§ 任务 1
请列出这段关于导出Cytoscape网络数据的文本中，代码用 read.table 或 load 读入的全部文件名。
§ 任务 2
请根据这段关于导出Cytoscape网络数据的文本，逐一判断下列说法是否与原文相符，回答“是”或“否”，并原样引用起决定作用的原文。
(a) 2.5节的做法要求提取的基因必须位于同一个模块内。
(b) 导出TOM矩阵中全部网络weight信息时，其中一次使用的阈值是0.3。
(c) 2.4节中选定的模块是"blue"。

§ 文本片段
━━━━━━━━

2.4 导出Cytoscape格式网络数据

## 将上面KME筛选的f06.hubset1.gene.txt基因与我们RNAseq分析得到的候选基因取交集，得到f09.brown.module.hub.gene.txt
## 使用这部分数据绘制网络
modules = c("brown")
inModule = is.finite(match(moduleColors, modules))
modProbes = probes[inModule]
dataE=as.data.frame(dataE)
probes = names(dataE)
modProbes = probes[inModule]
modGenes=read.table("f09.brown.module.hub.gene.txt")$V1
modTOM = TOM[inModule, inModule]
dimnames(modTOM) = list(modProbes, modProbes)

## 导出固定模块内的网络数据
cyt = exportNetworkToCytoscape(modTOM,edgeFile = paste("CytoscapeInput-edges-", 
paste(modules, collapse="-"), ".txt", sep=""), 
nodeFile = paste("CytoscapeInput-nodes-", paste(modules, collapse="-"), ".txt", sep=""),
 weighted = TRUE,threshold = 0.1,
 nodeNames = modProbes,altNodeNames = modGenes,
 nodeAttr = moduleColors[inModule])

2.5 从TOM矩阵中提取固定基因集的Cytoscape数据

后面和人交流发现，可以依据TOM矩阵，提取给定基因的weight值，没必要拘束在一个模块内，以此构建网络。

load("dataExpTOM-block.1.RData")
load("04.stages_mean_30column_exp_stat.RData")
require(WGCNA)

target=read.table("f14.extract_68_known_181gene.txt",header=F,stringsAsFactors=F)
total=rownames(total_stages_exp)
idx=which(total %in% target$V1)
tom_res <- TOM[idx,idx]

rownames(TOM)=total
colnames(TOM)=total
TOM[1:5,1:5]
tom_res <- TOM[total[idx],total[idx]]

## 输出TOM矩阵中选定基因集合的网络weight信息
cyt = exportNetworkToCytoscape(tom_res,
edgeFile = paste("CytoscapeInput-edges-249gene",  ".txt", sep=""),
nodeFile = paste("CytoscapeInput-nodes-249gene", ".txt", sep=""),
weighted = TRUE,threshold = 0.1)

## 输出TOM矩阵中全部的网络weight信息
modTOM2=TOM
cyt = exportNetworkToCytoscape(modTOM2,edgeFile = paste("CytoscapeInput-edges-total0.1",  ".txt", sep=""), nodeFile = paste("CytoscapeInput-nodes-tom_total0.1", ".txt", sep=""),weighted = TRUE,threshold = 0.1)
cyt = exportNetworkToCytoscape(modTOM2,edgeFile = paste("CytoscapeInput-edges-total0.3",  ".txt", sep=""), nodeFile = paste("CytoscapeInput-nodes-tom_total0.3", ".txt", sep=""),weighted = TRUE,threshold = 0.3)
cyt = exportNetworkToCytoscape(modTOM2,edgeFile = paste("CytoscapeInput-edges-tom_total0.4",  ".txt", sep=""), nodeFile = paste("CytoscapeInput-nodes-tom_total0.4", ".txt", sep=""),weighted = TRUE,threshold = 0.4)

━━━━━━━━

§ 可用数据
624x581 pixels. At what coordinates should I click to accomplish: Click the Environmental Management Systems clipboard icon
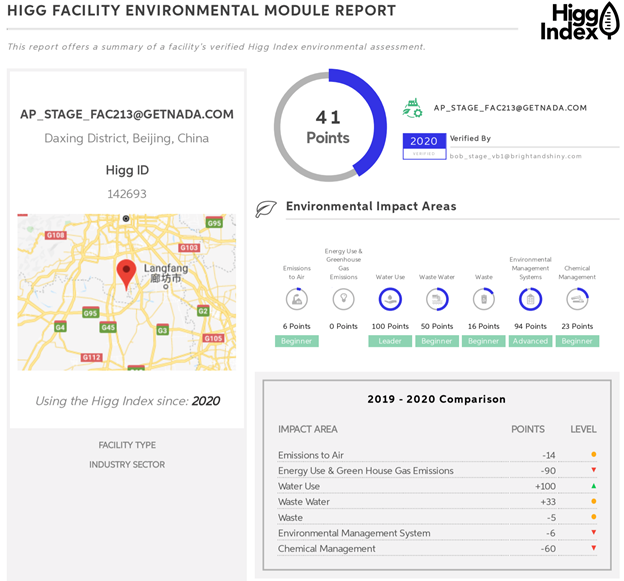coord(530,299)
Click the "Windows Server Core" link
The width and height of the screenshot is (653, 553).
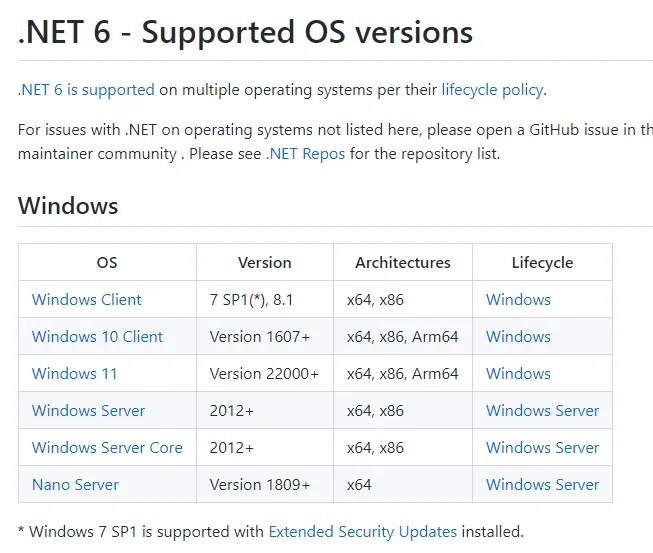[107, 447]
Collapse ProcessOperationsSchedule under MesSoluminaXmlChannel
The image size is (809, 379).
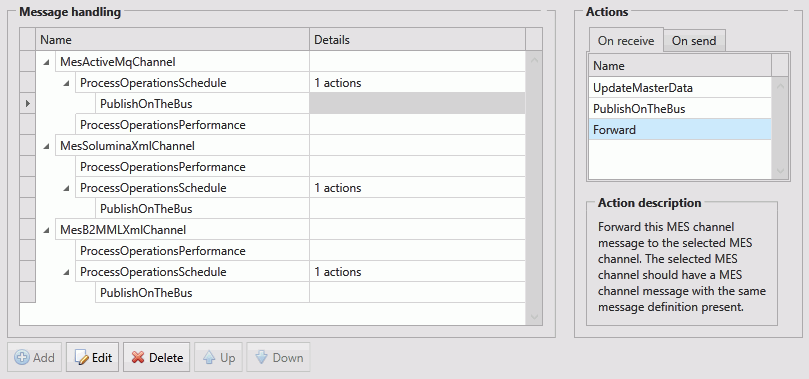[x=67, y=188]
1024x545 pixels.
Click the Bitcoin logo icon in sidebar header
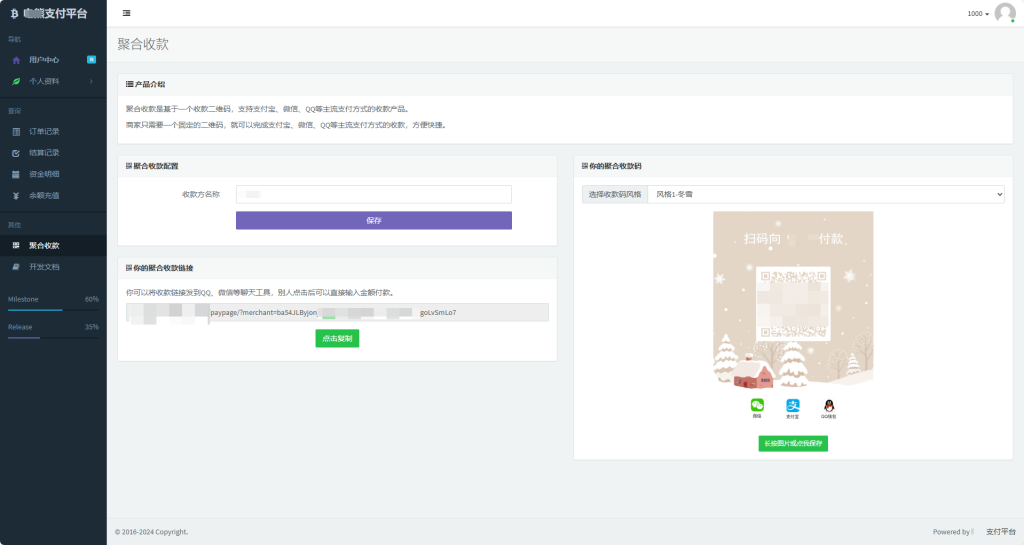tap(14, 13)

━━━━━━━━

§ 任务结果 1
f09.brown.module.hub.gene.txt
dataExpTOM-block.1.RData
04.stages_mean_30column_exp_stat.RData
f14.extract_68_known_181gene.txt

§ 任务结果 2
(a) 否。原文：“可以依据TOM矩阵，提取给定基因的weight值，没必要拘束在一个模块内”
(b) 是。原文：“weighted = TRUE,threshold = 0.3”
(c) 否。原文：“modules = c("brown")”